Everyone interviewed for the making of documentary, the Featurette as is it is more femininely called, had quite interesting things to say about their research for the movie. DVD documentaries being what they must be, meant that only so much of the deep and brainy ideas discussed in interviews could fit into the editorial without making a feature in itself. I tried to put in as many revelatory insights as I could.

And, funny, I can’t remember all that went into the final cut of the DVD documentary of The Prestige, but here is a bit from Hugh Jackman, who so interestingly talked about background of the movie during the original interview on set:

Hugh Jackman (Angier) :
There was, this era that was fascinating because you have to understand that in America at this time, spiritualism was a greater religion than Christianity.
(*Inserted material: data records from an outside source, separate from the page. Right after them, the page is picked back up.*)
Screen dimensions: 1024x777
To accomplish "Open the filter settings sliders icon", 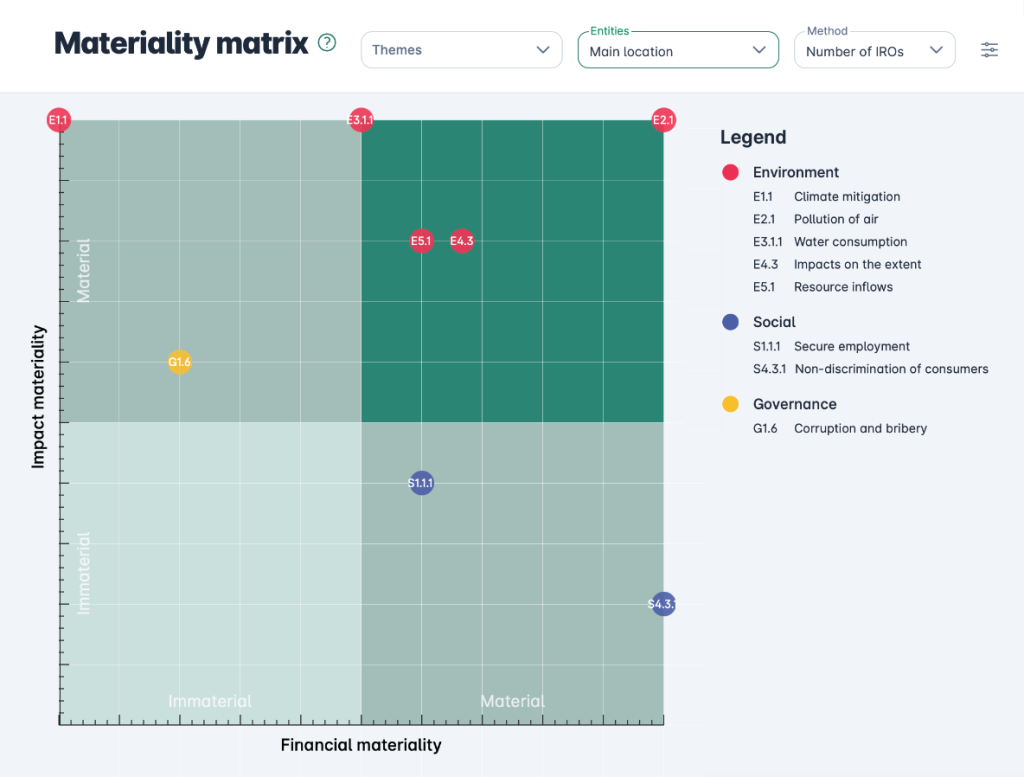I will tap(989, 50).
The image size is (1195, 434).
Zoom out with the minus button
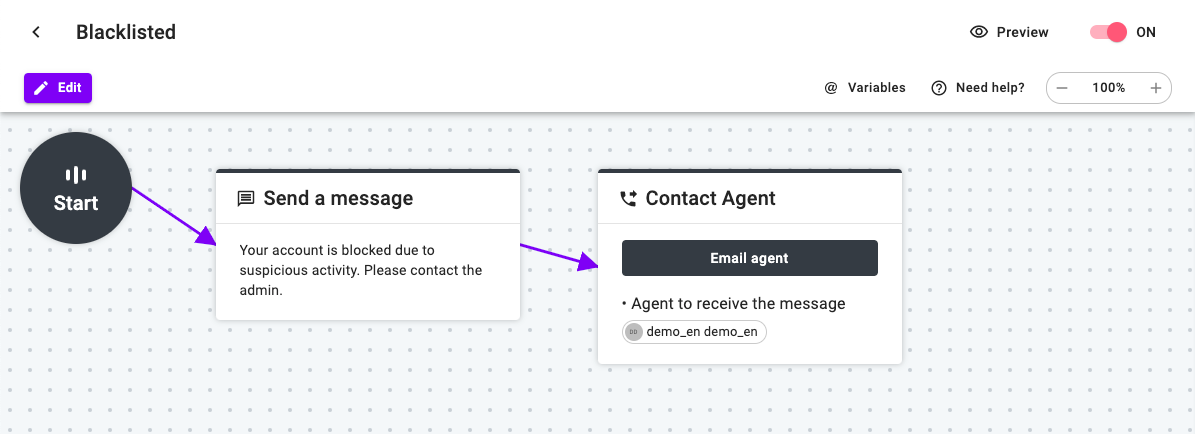click(1062, 88)
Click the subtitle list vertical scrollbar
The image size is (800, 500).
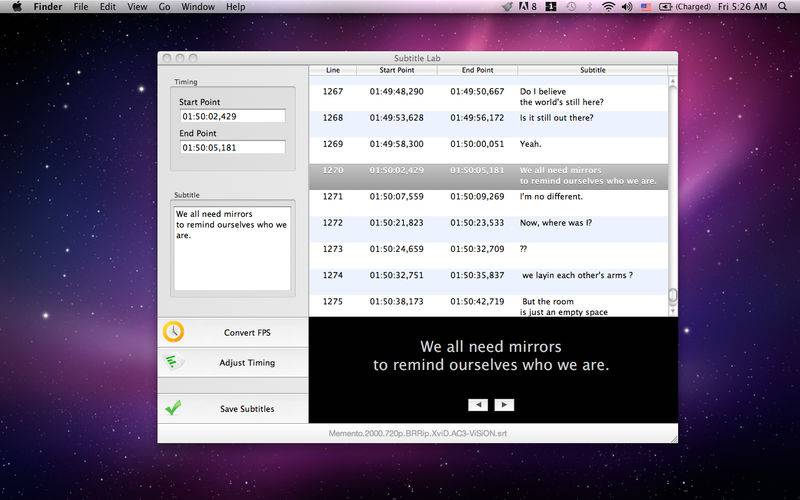tap(673, 190)
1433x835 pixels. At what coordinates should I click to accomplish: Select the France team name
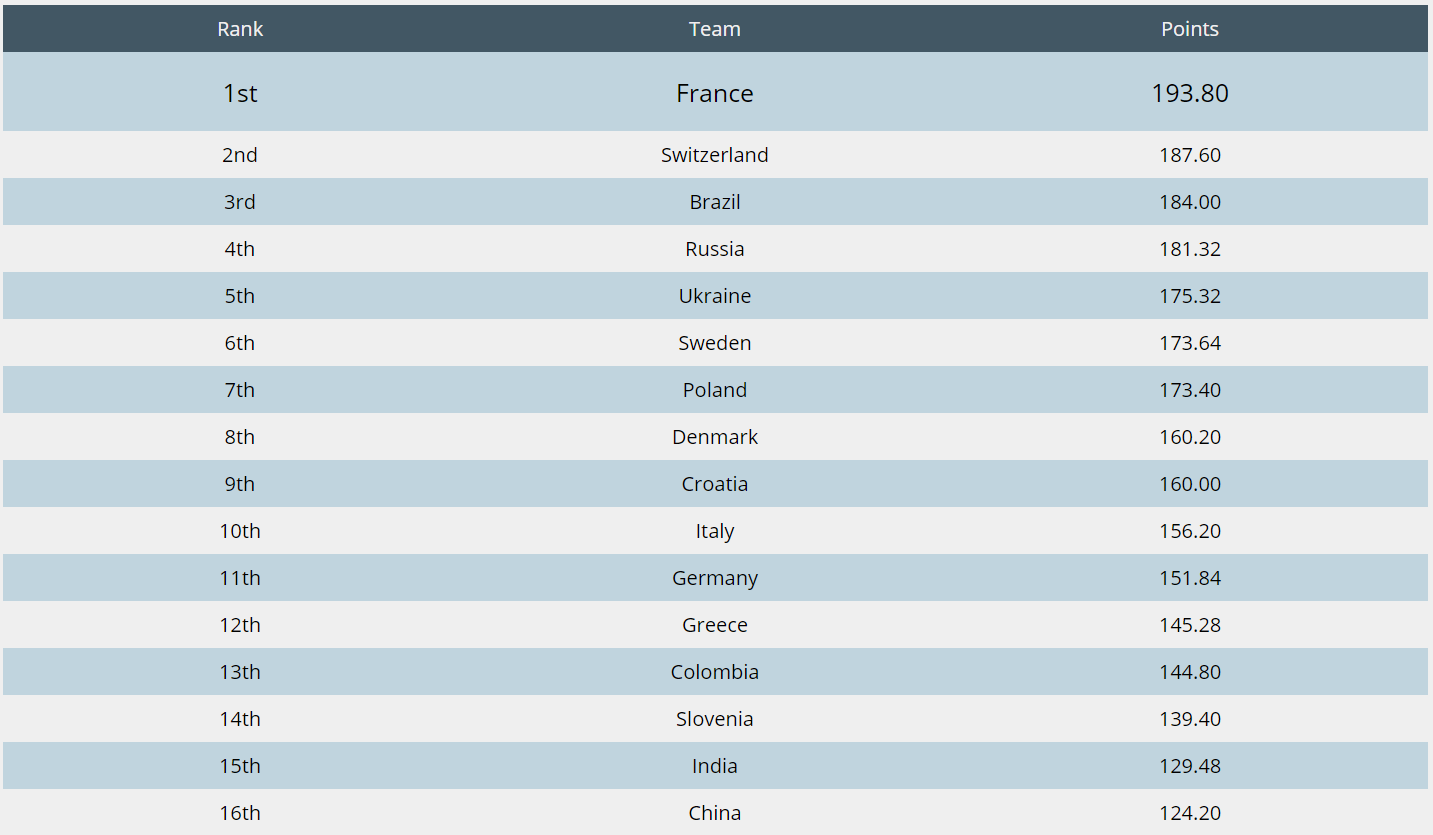pyautogui.click(x=715, y=93)
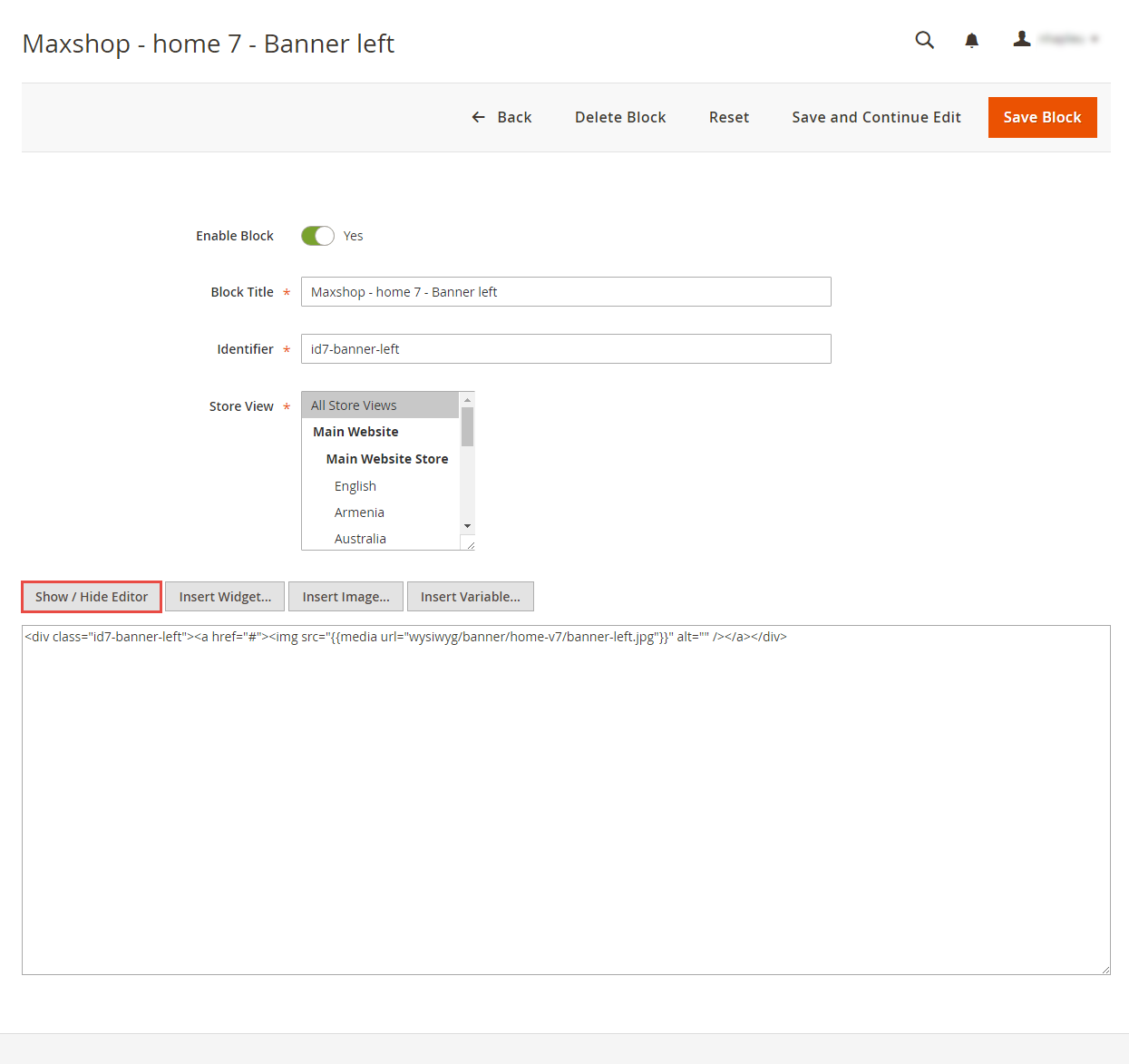Toggle the Enable Block switch
The height and width of the screenshot is (1064, 1129).
tap(317, 236)
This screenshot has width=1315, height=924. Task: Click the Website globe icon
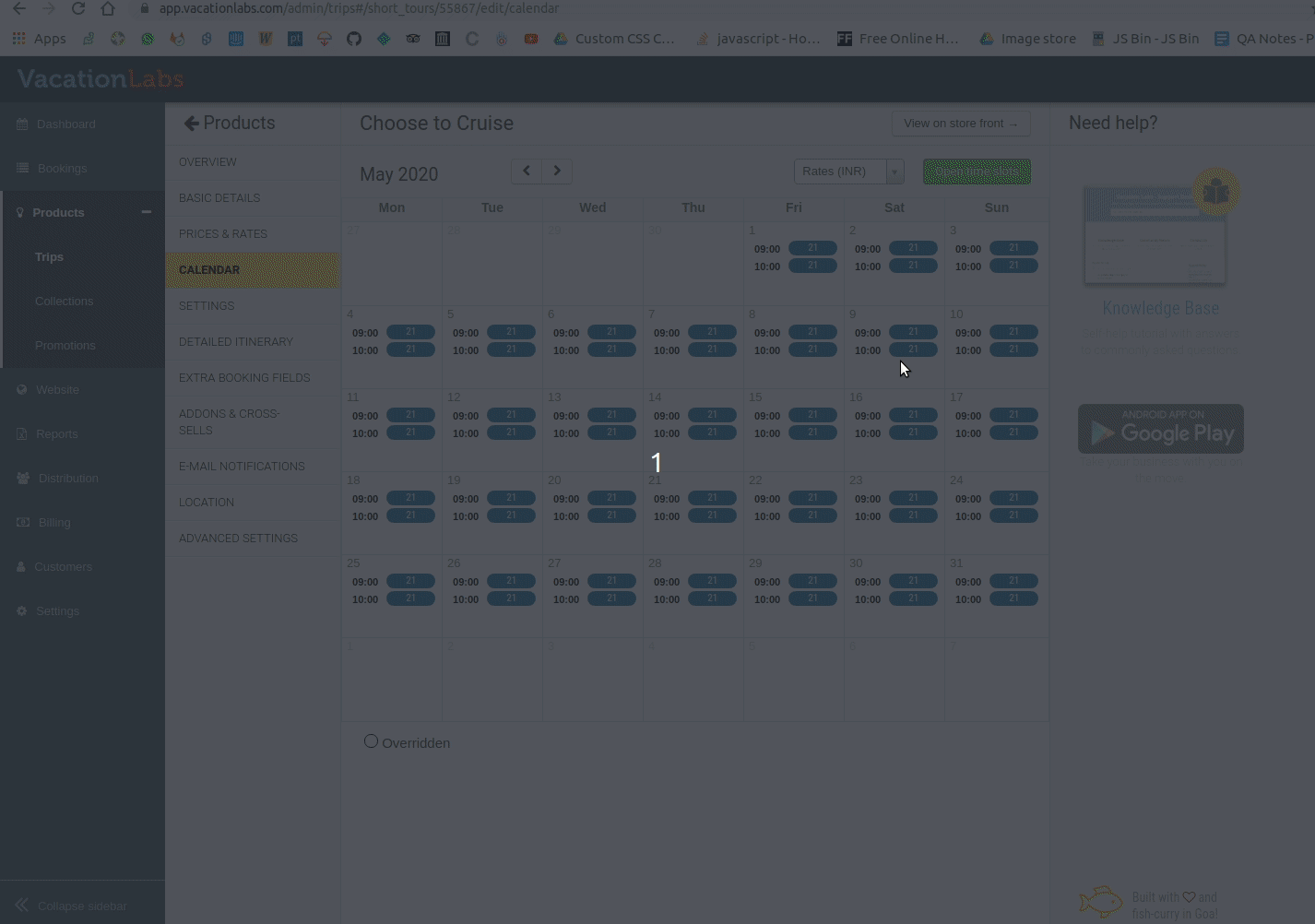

So there were more spiritualists than there were Christians. And leading up to and post WWI because so many people died, the obsession with contacting the afterlife, being in contact with séances so on, informed magicians acts and what made them seem incredible. If you remember with WWI; I mean it decimated the male population of most of these countries so many people were obsessed with being in contact with the other world, the afterlife and magicians seemed to offer that as a real possibility. And so many of the shows, not only did they have death defying feats, and things like chaining themselves up, and drowning themselves, and being under water and life threatening situations, there was a lot of ghosts coming to life, you saw a lot of that stuff on stage and magicians was where it started. It then translated to the theater. People used magicians, like Thurston's stuff , they used bits from his stage show to do Macbeth, the ghost of Macbeth. I think magicians back then are now the people who do special effects on movies. I mean, these guys were incredible engineers, their imaginations were incredible and they were given this impossible task and told let’s see if we can make it happen and you see that on a movie set almost every day.

Well, seeing the DVD (all the extras on it) is like seeing and experiencing a different version of the movie; it sometimes is like seeing the movie and reading the book that the movie came from, hearing a radio show conversation about the movie and spying in on how things really happened to make the movie.